J'ai parfois constaté que les personnes dont la maladie semblait plus avancée entraient plus facilement dans la proposition corporelle. Elles semblaient moins retenues par les conventions sociales ou la peur du regard de l'autre, ce qui leur permettait, dans certaines situations, de se laisser guider plus librement dans le mouvement ou dans le toucher.

Cette observation reste bien entendu liée à mon expérience de terrain et ne peut être généralisée à toutes les personnes. Elle m'a néanmoins amenée à réfléchir à la manière dont certaines barrières sociales peuvent parfois s'effacer, laissant davantage de place à une expression corporelle spontanée.

Quand le système nerveux retrouve un peu de calme

Aujourd'hui, les neurosciences nous permettent de mieux comprendre pourquoi ces médiations corporelles peuvent être si précieuses.

Notre système nerveux analyse en permanence notre environnement afin de déterminer si nous sommes en sécurité ou en danger. Une voix calme, une présence stable, un regard bienveillant ou un toucher respectueux peuvent envoyer au cerveau des signaux de sécurité favorisant progressivement l'apaisement. Ces mécanismes sont notamment décrits par la théorie polyvagale de Stephen Porges, qui met en évidence l'importance du sentiment de sécurité dans la régulation émotionnelle.

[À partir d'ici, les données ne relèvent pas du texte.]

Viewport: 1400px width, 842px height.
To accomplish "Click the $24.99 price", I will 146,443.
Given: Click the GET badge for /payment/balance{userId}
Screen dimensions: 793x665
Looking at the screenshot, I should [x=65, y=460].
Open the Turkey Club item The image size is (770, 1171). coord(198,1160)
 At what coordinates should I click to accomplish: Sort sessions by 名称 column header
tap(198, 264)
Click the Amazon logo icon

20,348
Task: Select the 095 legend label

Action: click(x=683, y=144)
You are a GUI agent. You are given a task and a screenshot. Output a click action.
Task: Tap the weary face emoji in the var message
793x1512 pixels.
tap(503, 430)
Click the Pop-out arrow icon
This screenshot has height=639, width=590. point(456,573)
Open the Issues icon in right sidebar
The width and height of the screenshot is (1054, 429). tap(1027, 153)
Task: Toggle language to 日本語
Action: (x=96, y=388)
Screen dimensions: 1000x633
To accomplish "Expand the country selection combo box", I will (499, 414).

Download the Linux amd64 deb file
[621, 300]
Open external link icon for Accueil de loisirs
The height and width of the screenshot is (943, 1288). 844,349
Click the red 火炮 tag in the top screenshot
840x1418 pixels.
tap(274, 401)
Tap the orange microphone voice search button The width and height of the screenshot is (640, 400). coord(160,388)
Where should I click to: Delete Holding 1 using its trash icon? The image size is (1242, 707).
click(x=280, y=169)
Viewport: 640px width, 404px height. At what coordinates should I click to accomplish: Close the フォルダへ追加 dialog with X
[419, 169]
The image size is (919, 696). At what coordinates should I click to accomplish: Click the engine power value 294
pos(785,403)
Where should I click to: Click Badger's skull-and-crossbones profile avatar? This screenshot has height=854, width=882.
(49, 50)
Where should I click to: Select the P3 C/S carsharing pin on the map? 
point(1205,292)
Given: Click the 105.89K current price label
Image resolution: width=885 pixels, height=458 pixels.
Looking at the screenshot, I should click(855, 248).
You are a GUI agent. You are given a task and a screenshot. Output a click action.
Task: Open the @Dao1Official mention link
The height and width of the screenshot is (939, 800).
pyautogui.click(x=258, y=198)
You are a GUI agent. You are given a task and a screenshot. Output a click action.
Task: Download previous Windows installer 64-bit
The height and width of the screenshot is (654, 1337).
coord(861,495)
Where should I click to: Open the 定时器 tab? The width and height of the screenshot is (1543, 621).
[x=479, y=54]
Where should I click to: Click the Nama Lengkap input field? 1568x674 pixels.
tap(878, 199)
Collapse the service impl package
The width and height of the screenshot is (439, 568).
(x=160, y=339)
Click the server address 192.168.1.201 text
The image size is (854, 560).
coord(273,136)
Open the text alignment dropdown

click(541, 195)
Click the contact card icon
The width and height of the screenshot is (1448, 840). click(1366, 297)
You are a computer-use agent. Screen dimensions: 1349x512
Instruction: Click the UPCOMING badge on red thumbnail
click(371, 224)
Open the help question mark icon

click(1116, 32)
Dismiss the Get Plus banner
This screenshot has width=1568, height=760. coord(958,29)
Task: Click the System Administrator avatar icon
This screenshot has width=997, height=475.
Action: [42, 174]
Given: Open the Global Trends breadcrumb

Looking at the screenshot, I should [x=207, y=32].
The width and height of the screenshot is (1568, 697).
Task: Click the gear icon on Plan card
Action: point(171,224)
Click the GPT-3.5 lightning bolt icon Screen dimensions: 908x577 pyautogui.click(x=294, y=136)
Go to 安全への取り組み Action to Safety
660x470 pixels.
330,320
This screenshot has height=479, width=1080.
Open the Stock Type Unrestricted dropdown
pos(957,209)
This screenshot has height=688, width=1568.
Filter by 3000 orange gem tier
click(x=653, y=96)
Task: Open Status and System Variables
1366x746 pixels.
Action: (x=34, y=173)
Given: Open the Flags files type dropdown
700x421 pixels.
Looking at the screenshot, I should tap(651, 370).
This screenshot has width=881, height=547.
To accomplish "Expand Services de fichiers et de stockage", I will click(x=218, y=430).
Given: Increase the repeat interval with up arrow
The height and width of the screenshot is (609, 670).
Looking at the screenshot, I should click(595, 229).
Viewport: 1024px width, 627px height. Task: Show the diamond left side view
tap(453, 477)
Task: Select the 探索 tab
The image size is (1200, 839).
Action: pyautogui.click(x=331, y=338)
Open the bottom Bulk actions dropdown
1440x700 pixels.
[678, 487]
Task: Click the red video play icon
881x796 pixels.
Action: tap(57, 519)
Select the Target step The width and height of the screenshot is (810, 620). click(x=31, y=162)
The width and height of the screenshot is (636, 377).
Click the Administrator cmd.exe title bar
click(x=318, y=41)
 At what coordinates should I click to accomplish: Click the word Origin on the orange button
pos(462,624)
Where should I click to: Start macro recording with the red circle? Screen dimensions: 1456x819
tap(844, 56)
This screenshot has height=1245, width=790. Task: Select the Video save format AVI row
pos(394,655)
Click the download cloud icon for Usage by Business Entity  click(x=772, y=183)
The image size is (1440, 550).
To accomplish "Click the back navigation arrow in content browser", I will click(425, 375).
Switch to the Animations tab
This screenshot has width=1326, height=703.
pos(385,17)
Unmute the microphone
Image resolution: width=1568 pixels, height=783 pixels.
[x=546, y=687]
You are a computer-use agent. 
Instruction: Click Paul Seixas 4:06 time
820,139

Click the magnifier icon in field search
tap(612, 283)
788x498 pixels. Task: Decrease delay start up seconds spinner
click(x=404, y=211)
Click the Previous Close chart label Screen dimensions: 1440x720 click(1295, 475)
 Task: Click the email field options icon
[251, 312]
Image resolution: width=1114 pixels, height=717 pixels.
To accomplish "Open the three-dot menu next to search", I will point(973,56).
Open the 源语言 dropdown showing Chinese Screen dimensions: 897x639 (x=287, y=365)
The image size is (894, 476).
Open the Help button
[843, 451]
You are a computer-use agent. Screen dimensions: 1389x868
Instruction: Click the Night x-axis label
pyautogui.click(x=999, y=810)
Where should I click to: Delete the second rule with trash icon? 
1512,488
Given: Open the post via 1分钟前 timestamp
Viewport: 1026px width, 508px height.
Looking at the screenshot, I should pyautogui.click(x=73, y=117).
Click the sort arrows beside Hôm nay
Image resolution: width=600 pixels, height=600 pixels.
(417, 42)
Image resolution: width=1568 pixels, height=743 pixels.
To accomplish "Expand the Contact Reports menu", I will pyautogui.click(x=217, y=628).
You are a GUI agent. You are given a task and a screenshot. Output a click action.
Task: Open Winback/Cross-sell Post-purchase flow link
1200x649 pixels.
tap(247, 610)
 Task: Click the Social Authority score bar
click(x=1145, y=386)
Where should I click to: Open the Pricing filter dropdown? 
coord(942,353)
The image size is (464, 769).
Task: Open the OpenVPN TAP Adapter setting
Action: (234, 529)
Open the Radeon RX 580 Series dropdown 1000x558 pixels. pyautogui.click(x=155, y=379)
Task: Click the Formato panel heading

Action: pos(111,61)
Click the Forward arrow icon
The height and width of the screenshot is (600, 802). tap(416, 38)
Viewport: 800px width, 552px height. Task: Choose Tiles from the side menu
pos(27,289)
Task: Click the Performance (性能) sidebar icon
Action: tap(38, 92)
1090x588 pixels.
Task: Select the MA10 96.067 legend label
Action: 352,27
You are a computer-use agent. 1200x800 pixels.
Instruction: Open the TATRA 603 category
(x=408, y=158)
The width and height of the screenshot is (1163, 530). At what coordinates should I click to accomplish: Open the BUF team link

Sans remplacer les soins médicaux ni les autres accompagnements thérapeutiques, les médiations corporelles peuvent ainsi soutenir le bien-être, favoriser la relation et contribuer à une meilleure qualité de vie des personnes vivant avec une maladie neurodégénérative.

Une expérience qui confirme ma pratique

Cette expérience renforce profondément ma vision de l'accompagnement.En tant que future Accompagnante Éducative et Sociale, mais également somatothérapeute, je suis convaincue que le corps constitue un formidable médiateur de la relation d'aide.

Ces temps de médiation corporelle ne cherchent pas à réparer ou à guérir. Ils offrent simplement un espace où la personne peut retrouver, le temps de quelques minutes, un peu de calme, de sécurité, de dignité et de lien humain.

Dans une société où l'on communique principalement par les mots, cette expérience me rappelle que le corps possède lui aussi son propre langage. Un regard, une respiration plus profonde, une main qui se détend ou un sourire retrouvé témoignent parfois d'un apaisement qu'aucun discours ne pourrait exprimer.

Je suis convaincue que les médiations corporelles ont toute leur place dans l'accompagnement des personnes atteintes de maladies neurodégénératives. Intégrées à un projet personnalisé et réalisées en collaboration avec les équipes soignantes, elles constituent un complément précieux pour favoriser le bien-être, préserver la relation et reconnaître la personne dans toute son humanité.


Je m'appelle Clémentine Casamatta. Je suis somatothérapeute et actuellement en formation d'Accompagnante Éducative et Sociale (AES). J'accompagne les femmes, les enfants et les personnes en situation de vulnérabilité à travers une approche centrée sur le corps, le toucher relationnel et la sécurité émotionnelle. Cet article s'appuie sur mon expérience de stage en accueil de jour auprès de personnes atteintes de maladies neurodégénératives.